国連憲章における自衛権
出典: フリー百科事典『ウィキペディア(Wikipedia)』 (2022/03/04 09:16 UTC 版)
国際連合憲章51条は次のように定める。 第五十一条 この憲章のいかなる規定も、国際連合加盟国に対して武力攻撃が発生した場合には、安全保障理事会が国際の平和及び安全の維持に必要な措置をとるまでの間、個別的又は集団的自衛の固有の権利を害するものではない。この自衛権の行使に当って加盟国がとった措置は、直ちに安全保障理事会に報告しなければならない。

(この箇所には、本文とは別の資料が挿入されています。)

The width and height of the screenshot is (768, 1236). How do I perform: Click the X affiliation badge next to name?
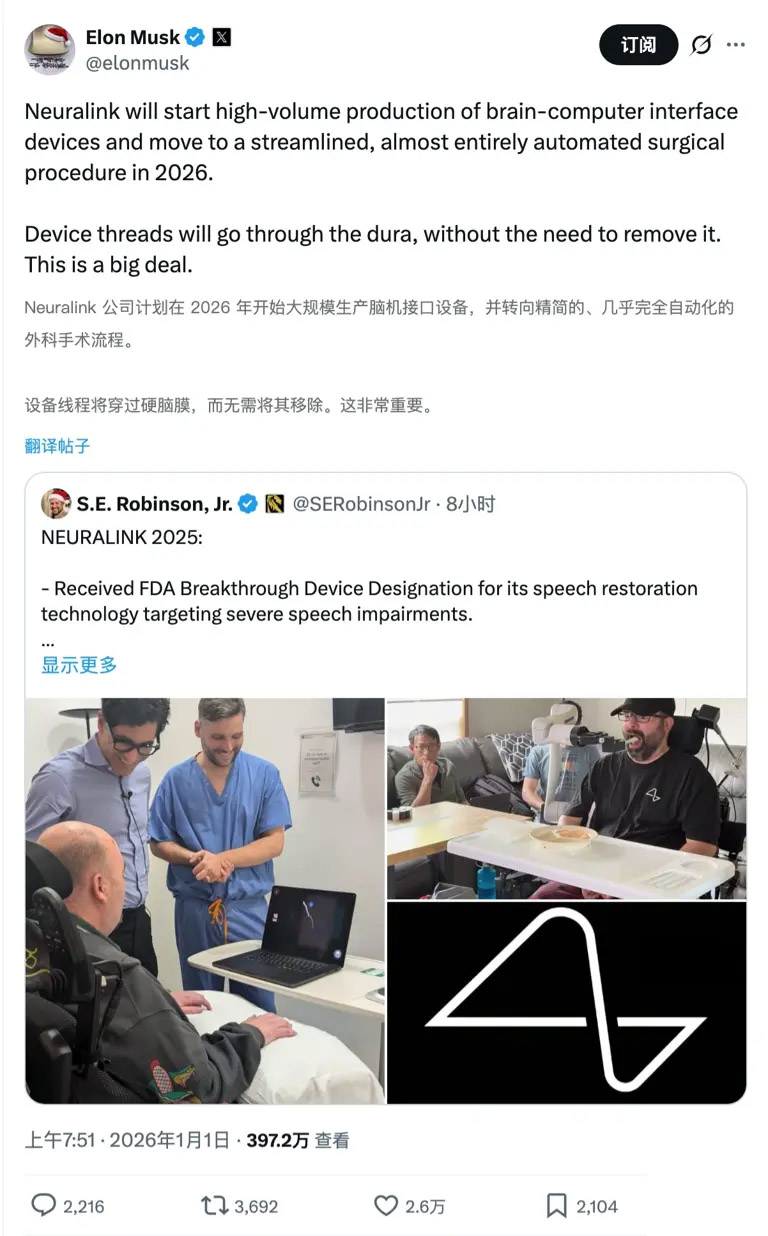222,37
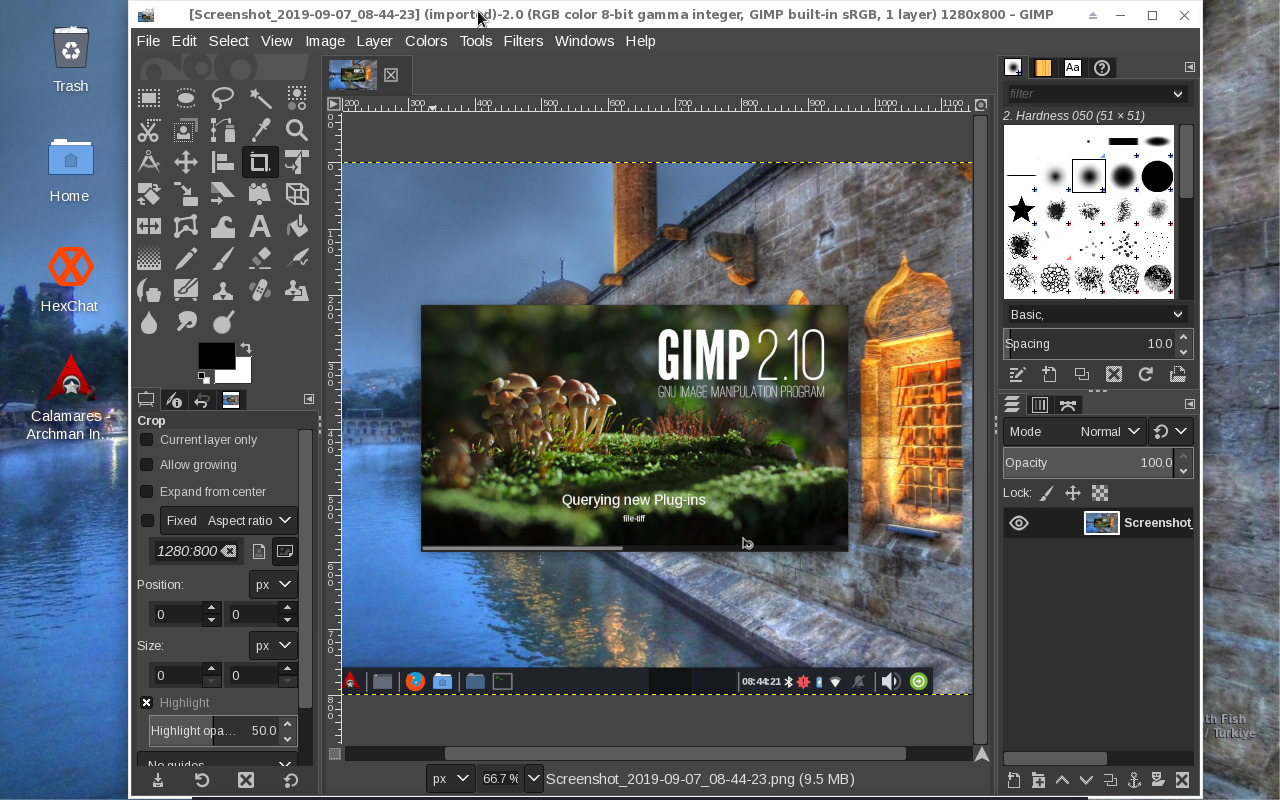
Task: Open the brush preset Basic dropdown
Action: coord(1097,314)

また、この措置は、安全保障理事会が国際の平和及び安全の維持または回復のために必要と認める行動をいつでもとるこの憲章に基く権能及び責任に対しては、いかなる影響も及ぼすものではない。 このように、自衛権は国家の「固有の権利」と規定される。ただ、国際連合加盟国による集団安全保障体制の下では、その権利の行使は、国際連合安全保障理事会(国連安保理)の措置がとられるまでの時限的な権利とされている(なお憲章第7章参照)。 国連憲章第51条の「自衛権」の解釈については、多くの問題が生じているのも事実である。国家が武力行使をする際に最も頻繁にその適用が主張され、しかも、これらの主張に対して、例えば国連の安全保障理事会が必ずしも、明確な回答を与えていないという事情が存在するからである。さらに憲章51条等の解釈を巡っても、先制的自衛を容認しているか、自衛行為における釣合いの原則(比例適合性)の有効性について、あるいは武力攻撃の内容や守られるべき法益についても議論がなされている。